Process Simulation of Humidity and Airflow Effects on Arc Discharge Characteristics in Pantograph–Catenary Systems

The electrical arcs generated by high-speed dynamic separation between pantograph and catenary systems pose a significant threat to the operational safety of high-speed railways. Environmental factors, particularly relative humidity and airflow, critically influence arc characteristics. This study establishes a two-dimensional pantograph–catenary arc model based on magnetohydrodynamic theory, validated through a self-developed experimental platform. Research findings demonstrate that as relative humidity increases from 25% to 100%, the core arc temperature decreases from 10,500 K to 9000 K due to enhanced heat dissipation in humid air and electron capture by water molecules; the peak arc voltage rises from 37.25 V to 48.17 V resulting from accelerated deionization processes under high humidity conditions; the average arc energy in polar regions increases from 2.5 × 10−4 J/m3 to 3.5 × 10−4 J/m3, exhibiting a saddle-shaped distribution; and the maximum arc pressure declines from 5.3 Pa to 3.7 Pa. Under airflow conditions of 10–30 m/s, synergistic effects between airflow and humidity further modify arc behavior.

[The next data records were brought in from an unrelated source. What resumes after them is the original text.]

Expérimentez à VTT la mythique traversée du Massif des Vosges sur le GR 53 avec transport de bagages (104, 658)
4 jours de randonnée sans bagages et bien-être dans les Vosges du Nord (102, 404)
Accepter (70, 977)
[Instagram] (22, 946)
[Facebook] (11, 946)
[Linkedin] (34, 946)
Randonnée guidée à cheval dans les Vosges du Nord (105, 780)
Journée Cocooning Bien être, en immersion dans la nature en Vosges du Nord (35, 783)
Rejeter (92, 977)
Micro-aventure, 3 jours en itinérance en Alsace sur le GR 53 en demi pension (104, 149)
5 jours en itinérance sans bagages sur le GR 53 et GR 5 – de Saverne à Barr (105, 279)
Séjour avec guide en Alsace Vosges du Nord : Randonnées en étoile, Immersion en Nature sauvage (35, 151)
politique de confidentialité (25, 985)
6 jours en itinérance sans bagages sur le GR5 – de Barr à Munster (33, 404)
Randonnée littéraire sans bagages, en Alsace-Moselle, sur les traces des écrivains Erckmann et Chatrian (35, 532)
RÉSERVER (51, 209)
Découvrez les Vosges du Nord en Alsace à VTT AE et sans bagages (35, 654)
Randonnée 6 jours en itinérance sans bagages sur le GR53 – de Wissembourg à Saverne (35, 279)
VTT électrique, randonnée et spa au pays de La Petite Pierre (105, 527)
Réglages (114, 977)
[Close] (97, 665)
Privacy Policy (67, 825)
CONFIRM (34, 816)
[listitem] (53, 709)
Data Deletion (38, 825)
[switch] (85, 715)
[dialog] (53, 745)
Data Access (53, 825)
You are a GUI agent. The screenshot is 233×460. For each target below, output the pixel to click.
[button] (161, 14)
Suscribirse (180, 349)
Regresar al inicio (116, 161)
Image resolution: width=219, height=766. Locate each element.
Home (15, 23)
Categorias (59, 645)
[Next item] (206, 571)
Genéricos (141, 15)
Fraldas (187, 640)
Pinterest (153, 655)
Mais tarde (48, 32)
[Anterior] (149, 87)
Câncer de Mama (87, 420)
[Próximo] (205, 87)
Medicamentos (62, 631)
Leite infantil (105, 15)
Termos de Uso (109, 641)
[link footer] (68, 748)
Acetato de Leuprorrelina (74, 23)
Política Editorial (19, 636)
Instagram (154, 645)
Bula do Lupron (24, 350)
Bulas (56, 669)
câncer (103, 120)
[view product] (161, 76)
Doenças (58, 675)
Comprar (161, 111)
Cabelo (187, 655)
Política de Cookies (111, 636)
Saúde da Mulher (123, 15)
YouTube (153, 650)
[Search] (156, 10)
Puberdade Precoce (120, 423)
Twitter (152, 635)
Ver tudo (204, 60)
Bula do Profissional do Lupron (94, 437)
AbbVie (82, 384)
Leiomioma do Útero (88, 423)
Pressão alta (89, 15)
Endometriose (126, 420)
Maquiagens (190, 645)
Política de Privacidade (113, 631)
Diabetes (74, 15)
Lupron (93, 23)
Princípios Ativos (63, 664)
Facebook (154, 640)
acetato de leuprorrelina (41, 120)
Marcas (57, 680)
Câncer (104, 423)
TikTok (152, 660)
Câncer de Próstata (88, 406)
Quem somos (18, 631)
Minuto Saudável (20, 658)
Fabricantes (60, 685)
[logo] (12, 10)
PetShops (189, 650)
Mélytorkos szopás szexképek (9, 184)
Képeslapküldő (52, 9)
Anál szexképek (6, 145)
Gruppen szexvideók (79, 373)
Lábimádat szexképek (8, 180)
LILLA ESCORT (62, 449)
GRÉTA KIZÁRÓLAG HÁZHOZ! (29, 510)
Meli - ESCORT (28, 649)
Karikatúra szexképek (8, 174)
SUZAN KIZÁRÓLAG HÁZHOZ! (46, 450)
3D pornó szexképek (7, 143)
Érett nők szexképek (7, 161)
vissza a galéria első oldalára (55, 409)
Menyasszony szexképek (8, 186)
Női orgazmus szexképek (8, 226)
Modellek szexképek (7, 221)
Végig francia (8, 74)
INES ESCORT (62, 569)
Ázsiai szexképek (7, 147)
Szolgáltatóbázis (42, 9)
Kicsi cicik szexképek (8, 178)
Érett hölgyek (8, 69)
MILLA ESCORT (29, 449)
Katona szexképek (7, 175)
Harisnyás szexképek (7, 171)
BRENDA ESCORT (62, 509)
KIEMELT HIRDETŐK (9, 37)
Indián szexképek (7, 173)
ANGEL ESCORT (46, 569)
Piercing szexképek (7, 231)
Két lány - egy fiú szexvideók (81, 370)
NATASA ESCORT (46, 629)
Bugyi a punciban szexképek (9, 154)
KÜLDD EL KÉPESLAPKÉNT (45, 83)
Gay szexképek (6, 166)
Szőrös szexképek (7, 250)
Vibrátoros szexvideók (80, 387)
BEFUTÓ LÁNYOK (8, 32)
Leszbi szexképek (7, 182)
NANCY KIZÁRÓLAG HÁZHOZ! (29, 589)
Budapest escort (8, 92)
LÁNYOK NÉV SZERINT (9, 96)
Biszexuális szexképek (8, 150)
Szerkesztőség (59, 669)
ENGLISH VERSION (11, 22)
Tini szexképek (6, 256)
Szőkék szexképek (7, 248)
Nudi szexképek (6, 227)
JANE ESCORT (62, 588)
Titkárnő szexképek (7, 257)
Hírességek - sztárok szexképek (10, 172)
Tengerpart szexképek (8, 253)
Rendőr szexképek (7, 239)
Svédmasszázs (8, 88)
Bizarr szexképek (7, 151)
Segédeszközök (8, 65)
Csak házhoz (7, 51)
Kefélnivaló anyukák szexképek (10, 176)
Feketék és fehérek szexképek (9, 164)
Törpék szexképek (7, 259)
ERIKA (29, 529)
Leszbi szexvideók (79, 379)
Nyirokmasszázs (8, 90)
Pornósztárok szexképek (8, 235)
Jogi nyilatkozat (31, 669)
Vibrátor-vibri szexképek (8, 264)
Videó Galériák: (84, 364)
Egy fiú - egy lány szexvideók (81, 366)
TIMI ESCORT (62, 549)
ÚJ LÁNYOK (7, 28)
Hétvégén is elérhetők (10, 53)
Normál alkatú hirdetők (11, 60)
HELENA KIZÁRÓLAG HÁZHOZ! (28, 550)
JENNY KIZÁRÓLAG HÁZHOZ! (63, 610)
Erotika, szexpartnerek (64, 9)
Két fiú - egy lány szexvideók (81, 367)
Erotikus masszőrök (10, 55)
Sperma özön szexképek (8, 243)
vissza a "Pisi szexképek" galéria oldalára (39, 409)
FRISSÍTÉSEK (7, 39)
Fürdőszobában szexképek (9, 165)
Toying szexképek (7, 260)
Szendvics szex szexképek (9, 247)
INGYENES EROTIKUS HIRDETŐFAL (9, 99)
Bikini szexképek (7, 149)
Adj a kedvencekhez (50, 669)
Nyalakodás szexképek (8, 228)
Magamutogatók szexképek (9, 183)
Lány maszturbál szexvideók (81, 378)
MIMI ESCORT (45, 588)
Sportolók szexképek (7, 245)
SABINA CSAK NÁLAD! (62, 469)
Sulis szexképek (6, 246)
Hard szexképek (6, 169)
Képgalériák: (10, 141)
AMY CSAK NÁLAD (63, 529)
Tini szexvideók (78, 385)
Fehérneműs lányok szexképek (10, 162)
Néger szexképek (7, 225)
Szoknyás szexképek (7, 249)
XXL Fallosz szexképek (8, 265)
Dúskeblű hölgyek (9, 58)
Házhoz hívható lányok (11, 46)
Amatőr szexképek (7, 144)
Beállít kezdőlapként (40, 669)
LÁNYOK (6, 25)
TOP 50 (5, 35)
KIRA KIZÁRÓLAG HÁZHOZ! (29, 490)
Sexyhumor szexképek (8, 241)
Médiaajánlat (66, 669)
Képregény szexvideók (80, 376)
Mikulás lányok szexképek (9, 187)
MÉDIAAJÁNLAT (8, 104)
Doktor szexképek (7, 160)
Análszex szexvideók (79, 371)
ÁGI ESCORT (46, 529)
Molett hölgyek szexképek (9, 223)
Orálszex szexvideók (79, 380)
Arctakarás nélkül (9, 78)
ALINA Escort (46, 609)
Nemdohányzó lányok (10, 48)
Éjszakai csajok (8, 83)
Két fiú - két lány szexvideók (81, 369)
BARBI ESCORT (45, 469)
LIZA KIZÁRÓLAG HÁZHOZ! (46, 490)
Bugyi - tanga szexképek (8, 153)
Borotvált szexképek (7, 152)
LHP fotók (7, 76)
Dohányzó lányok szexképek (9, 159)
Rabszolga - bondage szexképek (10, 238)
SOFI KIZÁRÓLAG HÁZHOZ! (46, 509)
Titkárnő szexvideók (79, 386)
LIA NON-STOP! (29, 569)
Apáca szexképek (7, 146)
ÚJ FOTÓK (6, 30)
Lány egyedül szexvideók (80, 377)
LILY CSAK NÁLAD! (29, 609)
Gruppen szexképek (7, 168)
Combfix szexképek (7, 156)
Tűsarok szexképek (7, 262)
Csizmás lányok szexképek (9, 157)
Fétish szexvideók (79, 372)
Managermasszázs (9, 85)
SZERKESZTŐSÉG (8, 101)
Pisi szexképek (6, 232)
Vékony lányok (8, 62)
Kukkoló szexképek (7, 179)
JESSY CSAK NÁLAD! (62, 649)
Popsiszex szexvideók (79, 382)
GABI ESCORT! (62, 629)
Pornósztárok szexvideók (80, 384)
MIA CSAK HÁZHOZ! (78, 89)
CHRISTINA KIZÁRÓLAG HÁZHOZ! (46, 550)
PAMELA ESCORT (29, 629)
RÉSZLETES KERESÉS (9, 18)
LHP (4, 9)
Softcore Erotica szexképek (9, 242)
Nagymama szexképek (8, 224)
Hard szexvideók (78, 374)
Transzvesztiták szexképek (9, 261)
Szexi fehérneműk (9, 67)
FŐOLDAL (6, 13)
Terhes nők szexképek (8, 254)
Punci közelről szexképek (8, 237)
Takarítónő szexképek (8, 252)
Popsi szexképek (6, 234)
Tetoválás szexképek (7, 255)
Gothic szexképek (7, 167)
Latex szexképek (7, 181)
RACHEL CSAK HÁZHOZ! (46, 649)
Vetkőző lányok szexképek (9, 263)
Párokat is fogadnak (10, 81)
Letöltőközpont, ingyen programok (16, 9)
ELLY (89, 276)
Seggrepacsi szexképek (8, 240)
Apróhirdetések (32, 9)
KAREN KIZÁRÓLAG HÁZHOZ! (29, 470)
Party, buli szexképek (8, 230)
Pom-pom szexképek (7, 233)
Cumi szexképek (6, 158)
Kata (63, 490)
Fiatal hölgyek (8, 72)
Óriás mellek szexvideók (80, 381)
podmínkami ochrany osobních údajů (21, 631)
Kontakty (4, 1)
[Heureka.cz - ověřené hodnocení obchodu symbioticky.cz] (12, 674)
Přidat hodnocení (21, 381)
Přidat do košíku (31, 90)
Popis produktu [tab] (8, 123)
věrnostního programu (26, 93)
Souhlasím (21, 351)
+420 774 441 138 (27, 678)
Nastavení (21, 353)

The most pronounced temperature fluctuations and most frequent arc root migration occur at 100% humidity with 30 m/s airflow, while the shortest travel distance and longest persistence are observed at 25% humidity with 10 m/s airflow, as airflow accelerates heat dissipation and promotes arc root alternation. Experimental measurements of arc radiation intensity and temperature distribution show excellent agreement with simulation results, verifying the model’s reliability. This study quantitatively elucidates the influence patterns of humidity and airflow on arc characteristics, providing a theoretical foundation for enhancing pantograph–catenary system reliability.